B.C. passes legislation aimed at promoting zero-emission vehicle sales
A journalist holds a battery recharging plug for Toyota's electric vehicle. (AP Photo/Koji Sasahara)
All new cars and light-duty trucks sold in B.C. will be clean-energy vehicles by 2040, after the provincial government passed legislation cracking down on gas-only vehicles on Wednesday.
The province says the Zero-Emission Vehicles Act will boost B.C.'s commitment to clean energy.
The act sets a target of 10 per cent zero-emission vehicle sales by 2025, 30 per cent by 2030 and 100 per cent by 2040.
"With federal and provincial rebates now in place, switching to an electric vehicle is more affordable than ever," said Michelle Mungall, minister of energy, mines and petroleum resources, in a news release.
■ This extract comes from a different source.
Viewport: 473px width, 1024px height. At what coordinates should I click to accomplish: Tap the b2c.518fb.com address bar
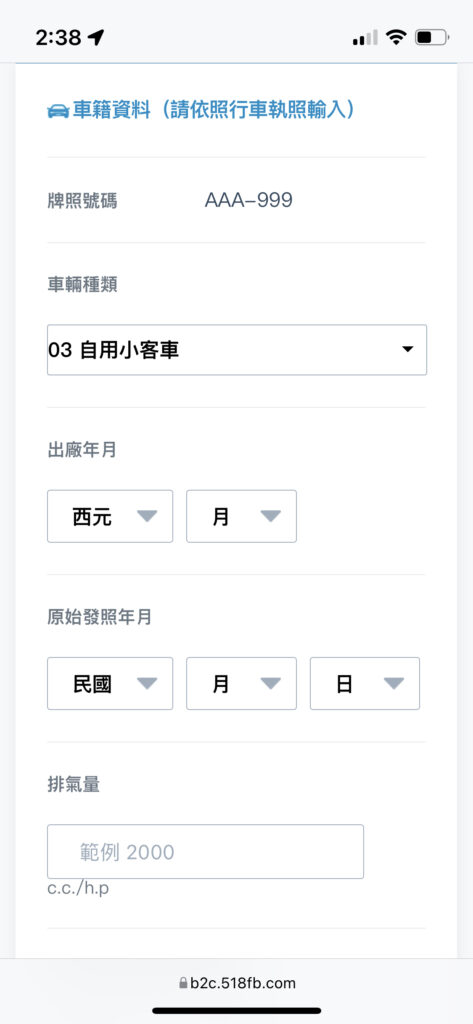236,983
The province claims B.C. residents are buying the most zero-emission vehicles per capita in the country, forcing the government to top up an incentive plan.
"By requiring that a percentage of vehicle sales in B.C. be zero-emission models, automakers will respond to the demand by offering consumers more choices," said Environment Minister George Heyman in the statement. "Along with greener options like transit, the increased adoption of zero-emission vehicles will help lower emissions in our transportation sector."
The rise in purchases of electric and hybrid vehicles comes as B.C. struggles with record high gas prices.
The province's utilities commission is holding an inquiry into why B.C. residents are hit with some of the highest gas costs in the country, as well as how it could potentially moderate price fluctuations.